The technology, from Royal Philips, will be employed to provide improved clinical oversight for newly discharged patients and those with chronic conditions, such as congestive heart failure.
Monitoring patients at home makes it possible for the nursing staff of Partners HealthCare At Home to track vital signs and intervene earlier with medical attention when it’s needed.
The goal is to reduce costly hospital readmissions, and the savings can add up to millions of dollars, as Partners has shown.
"Remote patient monitoring does more than improve care coordination," Sue Beausoliel, RN, vice president of operations at Partners HealthCare at Home, said in a press statement. "It provides a tool for patients to actively engage in their own health management. As the healthcare industry focuses more on improving patient experience and outcomes while reducing costs, technologies such as home monitoring contribute toward improved quality of life. Instead of having to wait for the next appointment, this real-time data daily monitoring helps us connect with patients, track their health status, alert us to a problem and intervene earlier before it becomes full blown."
[See also: Patient care coordination programs prevent readmissions, according to JAMA study.]
That's exactly right, according to Brian Rosenfeld, MD, vice president and chief medical officer for telehealth, Philips Healthcare. Partners HealthCare at Home is a marquee client among hundreds of Philips’ clients who are turning to monitoring patients at home post discharge in order to reduce hospital readmissions.
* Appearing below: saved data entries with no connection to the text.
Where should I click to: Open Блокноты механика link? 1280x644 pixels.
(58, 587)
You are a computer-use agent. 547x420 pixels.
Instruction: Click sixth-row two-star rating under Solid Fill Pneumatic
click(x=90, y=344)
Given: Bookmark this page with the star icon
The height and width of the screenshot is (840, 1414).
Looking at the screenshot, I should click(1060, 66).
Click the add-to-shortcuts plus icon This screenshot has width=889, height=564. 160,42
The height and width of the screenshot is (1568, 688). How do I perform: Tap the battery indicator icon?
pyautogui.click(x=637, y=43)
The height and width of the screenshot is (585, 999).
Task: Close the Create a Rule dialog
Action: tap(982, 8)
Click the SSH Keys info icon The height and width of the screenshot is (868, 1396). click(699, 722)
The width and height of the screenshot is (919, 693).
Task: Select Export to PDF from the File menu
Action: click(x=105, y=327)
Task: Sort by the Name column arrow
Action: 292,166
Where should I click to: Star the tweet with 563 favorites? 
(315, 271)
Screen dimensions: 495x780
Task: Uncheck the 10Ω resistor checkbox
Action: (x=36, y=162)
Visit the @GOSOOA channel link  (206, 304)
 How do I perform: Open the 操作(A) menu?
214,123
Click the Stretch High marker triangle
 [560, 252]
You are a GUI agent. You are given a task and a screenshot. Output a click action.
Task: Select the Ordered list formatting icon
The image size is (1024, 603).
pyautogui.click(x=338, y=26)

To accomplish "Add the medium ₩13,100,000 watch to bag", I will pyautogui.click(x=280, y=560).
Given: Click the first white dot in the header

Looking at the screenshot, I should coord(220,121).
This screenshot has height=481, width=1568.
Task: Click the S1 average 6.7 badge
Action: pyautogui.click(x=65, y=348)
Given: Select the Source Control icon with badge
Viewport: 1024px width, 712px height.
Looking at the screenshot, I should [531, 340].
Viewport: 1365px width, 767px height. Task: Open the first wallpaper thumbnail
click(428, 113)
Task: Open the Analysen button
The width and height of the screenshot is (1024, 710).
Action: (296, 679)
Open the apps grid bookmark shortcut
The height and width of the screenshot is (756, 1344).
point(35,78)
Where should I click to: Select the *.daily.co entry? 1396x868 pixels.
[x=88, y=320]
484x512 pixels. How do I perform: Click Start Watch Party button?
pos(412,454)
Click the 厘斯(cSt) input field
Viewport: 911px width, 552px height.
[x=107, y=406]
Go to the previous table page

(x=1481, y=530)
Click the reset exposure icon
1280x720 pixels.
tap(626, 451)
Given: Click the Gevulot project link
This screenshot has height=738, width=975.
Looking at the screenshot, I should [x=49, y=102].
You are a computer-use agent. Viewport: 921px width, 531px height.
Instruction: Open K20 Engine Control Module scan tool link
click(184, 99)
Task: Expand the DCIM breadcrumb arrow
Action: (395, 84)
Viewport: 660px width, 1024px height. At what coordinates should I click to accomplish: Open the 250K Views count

"If you really want to cut down the cost of healthcare, hospital admissions is the single biggest cost bucket," Rosenfeld told Healthcare IT News.
As he sees it, the Affordable Care Act, introduced a "new world order" to healthcare that has spurred many hospitals to follow their patients home, so to speak.
"That has been one of the major drivers of the Affordable Care Act, which is, 'It can't be business as usual, guys,'" Rosenfeld said. "You can’t have this siloed care, where we're paying you for taking care of people in the hospital; we’re paying someone else to take care of patients out of the hospital. You two don’t really interact. You don’t coordinate your care.
"And, because of that, patients regularly fall into the black hole of medicine, where you’re discharged and there's no follow-up until they go and see their PCP, which can be five, 10, 20, 30 days following discharge. And, during that time, a lot of them have gotten readmitted. So, what this is saying is: You have to coordinate your care. And the sooner you do it, the better you’re going to be from a financial standpoint."
[See also: Bigger readmissions fines hit hospitals.]
The new world order that Rosenfeld talks about is helping to drive the market for remote patient monitoring as is the increasing prevalence of chronic diseases such as diabetes and heart disease.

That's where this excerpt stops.